In Bruno’s (Isinda: Curse of the Sleeping Dragon, 2013, etc.) vigorous, often violent narrative of interplanetary intrigue, Earth has been reduced to an uninhabitable cinder by mankind’s rapacious mining of the resource Gravitum, which enables deep-space travel. Humanity has therefore spread throughout the solar system, particularly to asteroids and gas-giant moons, using hyperspeed travel provided by a series of conduit-stations called “the Kepler Circuit.” Most of these spaceways and colonies have been taken over by the New Earth Tribune, an authoritarian empire which exerts its will using a religion focused on worshipping the tortured Homeworld. Cassius Vale is a war hero and scientist who’s prominent due to his authorship of the Tribune’s security precautions, but he’s never forgiven the Tribune for its offenses against him, particularly the loss of his son.

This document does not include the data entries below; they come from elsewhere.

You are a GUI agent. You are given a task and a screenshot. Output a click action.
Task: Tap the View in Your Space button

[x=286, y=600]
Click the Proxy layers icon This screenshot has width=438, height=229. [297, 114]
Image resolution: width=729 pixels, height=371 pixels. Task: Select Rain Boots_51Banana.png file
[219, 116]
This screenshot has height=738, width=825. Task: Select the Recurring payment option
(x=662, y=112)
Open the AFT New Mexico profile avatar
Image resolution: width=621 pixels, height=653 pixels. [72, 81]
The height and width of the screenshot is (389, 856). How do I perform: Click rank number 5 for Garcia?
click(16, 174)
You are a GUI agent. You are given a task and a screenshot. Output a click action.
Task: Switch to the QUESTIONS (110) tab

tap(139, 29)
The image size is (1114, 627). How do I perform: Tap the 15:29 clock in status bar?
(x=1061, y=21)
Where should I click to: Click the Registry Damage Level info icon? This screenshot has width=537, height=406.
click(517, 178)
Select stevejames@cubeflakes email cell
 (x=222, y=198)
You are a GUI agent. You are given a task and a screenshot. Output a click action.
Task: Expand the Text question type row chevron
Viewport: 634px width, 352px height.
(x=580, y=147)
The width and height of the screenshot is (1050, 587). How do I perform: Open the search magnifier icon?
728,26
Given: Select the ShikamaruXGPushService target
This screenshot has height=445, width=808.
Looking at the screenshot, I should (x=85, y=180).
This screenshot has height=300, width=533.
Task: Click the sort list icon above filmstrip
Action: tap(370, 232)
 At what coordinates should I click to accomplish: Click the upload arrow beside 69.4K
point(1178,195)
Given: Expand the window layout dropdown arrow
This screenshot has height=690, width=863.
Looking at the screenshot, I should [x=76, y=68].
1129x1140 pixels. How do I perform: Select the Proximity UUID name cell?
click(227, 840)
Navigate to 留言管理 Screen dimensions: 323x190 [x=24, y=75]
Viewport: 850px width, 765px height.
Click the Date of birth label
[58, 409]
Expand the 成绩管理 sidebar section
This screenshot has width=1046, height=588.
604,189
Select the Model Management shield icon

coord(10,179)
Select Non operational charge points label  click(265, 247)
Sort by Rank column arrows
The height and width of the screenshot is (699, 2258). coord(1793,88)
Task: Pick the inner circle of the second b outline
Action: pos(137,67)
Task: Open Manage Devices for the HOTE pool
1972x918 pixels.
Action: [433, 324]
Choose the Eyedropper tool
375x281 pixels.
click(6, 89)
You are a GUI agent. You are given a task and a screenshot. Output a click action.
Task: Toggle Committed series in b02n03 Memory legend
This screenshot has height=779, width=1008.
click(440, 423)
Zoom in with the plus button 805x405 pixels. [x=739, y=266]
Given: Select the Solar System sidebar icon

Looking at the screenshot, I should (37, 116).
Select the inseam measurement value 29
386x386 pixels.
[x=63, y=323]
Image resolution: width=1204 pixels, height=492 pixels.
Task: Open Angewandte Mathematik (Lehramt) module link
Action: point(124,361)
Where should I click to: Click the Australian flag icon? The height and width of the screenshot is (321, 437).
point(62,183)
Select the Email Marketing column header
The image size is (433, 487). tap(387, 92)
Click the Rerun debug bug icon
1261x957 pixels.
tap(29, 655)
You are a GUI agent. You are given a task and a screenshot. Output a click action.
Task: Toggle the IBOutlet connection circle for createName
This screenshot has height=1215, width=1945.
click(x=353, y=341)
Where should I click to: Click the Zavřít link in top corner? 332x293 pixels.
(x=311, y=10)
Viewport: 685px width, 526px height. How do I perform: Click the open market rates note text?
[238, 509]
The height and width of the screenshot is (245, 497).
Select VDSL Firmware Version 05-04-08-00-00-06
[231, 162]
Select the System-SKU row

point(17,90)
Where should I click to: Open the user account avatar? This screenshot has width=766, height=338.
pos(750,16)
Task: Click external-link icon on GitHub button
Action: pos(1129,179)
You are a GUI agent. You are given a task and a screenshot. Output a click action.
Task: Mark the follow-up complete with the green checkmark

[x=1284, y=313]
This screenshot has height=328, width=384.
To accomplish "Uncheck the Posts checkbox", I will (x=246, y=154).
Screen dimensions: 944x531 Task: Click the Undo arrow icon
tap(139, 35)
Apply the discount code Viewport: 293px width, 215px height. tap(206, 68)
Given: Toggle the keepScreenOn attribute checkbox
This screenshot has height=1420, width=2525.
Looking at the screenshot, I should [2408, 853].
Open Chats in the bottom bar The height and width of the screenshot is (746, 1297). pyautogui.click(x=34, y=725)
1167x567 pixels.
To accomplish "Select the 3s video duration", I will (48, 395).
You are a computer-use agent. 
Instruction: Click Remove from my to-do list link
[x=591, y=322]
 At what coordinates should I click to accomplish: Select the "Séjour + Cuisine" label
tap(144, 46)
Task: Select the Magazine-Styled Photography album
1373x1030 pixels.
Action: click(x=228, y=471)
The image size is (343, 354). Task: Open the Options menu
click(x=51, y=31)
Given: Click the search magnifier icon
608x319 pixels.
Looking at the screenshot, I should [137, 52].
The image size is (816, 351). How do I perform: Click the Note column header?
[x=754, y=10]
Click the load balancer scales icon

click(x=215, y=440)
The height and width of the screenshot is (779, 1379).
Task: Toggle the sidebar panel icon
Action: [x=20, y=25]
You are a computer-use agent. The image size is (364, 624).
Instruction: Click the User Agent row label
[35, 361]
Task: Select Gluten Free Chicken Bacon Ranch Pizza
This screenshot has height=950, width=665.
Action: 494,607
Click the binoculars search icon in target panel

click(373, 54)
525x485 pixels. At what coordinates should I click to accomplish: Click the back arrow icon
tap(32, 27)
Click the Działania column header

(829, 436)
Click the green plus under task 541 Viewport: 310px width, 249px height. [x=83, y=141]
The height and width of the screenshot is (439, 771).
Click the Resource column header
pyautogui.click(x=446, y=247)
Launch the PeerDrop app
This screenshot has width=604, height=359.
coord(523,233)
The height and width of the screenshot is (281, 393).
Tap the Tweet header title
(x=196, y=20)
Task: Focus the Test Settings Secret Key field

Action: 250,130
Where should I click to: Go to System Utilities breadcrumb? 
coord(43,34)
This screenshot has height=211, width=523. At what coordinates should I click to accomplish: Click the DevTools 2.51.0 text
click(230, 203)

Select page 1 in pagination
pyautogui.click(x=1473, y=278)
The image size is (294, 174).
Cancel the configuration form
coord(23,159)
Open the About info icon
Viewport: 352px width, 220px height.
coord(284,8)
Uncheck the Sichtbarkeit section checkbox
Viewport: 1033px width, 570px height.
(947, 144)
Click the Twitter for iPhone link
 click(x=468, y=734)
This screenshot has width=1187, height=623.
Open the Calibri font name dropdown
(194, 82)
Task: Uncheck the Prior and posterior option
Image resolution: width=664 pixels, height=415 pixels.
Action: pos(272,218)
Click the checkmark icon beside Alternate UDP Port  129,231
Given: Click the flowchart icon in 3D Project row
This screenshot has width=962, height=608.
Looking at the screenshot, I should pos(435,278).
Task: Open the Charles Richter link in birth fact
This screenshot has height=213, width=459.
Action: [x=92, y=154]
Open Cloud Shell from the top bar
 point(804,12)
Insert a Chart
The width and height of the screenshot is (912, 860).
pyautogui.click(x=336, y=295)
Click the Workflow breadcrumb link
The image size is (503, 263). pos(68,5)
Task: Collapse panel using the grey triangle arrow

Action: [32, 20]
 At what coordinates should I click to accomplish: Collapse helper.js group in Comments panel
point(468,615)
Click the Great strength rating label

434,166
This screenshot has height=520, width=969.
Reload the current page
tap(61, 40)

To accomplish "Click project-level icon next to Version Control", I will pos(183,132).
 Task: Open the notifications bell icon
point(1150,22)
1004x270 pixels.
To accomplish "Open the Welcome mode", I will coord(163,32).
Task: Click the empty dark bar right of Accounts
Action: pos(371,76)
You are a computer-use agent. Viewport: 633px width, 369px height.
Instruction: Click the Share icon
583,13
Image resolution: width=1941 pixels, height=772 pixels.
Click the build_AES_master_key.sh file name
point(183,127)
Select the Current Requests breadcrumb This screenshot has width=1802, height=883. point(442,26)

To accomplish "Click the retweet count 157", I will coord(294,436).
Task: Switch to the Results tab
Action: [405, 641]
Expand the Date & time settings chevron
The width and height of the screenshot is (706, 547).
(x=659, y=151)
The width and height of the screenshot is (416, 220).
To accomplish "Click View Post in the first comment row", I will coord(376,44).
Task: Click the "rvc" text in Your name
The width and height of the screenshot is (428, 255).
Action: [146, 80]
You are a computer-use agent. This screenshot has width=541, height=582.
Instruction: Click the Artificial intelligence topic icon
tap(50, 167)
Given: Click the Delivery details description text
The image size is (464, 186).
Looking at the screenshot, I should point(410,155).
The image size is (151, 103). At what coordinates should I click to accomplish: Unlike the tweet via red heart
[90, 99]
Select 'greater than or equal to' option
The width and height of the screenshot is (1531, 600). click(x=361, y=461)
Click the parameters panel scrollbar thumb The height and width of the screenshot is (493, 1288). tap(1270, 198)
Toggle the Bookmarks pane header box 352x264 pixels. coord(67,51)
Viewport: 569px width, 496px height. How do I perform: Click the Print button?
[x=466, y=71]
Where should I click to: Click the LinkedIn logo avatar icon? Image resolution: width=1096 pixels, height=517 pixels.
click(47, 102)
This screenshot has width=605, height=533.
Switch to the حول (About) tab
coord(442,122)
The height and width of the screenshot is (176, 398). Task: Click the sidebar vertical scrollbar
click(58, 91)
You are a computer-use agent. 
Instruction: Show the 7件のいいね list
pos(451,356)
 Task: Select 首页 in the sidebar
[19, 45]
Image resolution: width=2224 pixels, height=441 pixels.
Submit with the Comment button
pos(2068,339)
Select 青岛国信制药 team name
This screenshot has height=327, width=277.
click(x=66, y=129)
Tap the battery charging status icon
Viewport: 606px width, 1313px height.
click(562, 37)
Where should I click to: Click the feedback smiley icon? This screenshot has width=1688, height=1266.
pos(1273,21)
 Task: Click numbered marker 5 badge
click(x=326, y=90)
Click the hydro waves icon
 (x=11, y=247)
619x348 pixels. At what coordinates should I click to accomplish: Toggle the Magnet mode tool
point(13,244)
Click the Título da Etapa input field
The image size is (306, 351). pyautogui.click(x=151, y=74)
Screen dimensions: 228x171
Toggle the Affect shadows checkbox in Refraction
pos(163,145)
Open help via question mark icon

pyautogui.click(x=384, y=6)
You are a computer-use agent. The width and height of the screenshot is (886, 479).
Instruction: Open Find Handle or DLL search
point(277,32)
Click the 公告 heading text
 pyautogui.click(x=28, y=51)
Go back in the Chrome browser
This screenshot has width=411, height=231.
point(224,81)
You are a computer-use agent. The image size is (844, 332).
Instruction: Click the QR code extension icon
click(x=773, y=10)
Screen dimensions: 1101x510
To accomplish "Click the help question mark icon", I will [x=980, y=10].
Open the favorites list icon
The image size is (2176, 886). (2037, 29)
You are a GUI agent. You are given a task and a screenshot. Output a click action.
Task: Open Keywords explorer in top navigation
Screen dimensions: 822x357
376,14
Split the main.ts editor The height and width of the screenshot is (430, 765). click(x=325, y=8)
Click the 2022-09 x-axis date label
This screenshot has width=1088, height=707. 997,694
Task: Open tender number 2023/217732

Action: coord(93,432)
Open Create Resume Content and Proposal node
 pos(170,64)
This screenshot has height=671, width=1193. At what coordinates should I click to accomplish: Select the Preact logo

Secretly and illegally, he’s constructed an advanced artificial intelligence robot called ADIM (Automated Dynamic Intelligence Mech), an appearance-shifting droid of frightening destructive prowess and ruthless logic who also serves as Vale’s surrogate offspring. The engaging narrative follows not only Cassius and ADIM, but also Sage Volus, a bionic beauty and zealous Tribune agent who’s also, as it happens, a valued piece in Cassius’ anti-Tribune conspiracy. ADIM seems to be a bit of a riff on the killer cyborgs of the Terminator films (though without the time-travel gimmick), and the story walks a line between vintage pulp and more hard-edged, combat-oriented sci-fi. But as a series launch pad, its plotline is lean and satisfying. That said, there do seem to be some gaps in the future-history mythology that are more frustrating than thought-provoking, especially regarding the 500-year-old Kepler Circuit, its origin and function. One assumes that Bruno will provide these details in forthcoming installments. As it is, this kickoff ends with lots of dangling subplots—not to mention a few equally errant limbs.
A hard-charging opener to a promising, if bloody, space-opera series.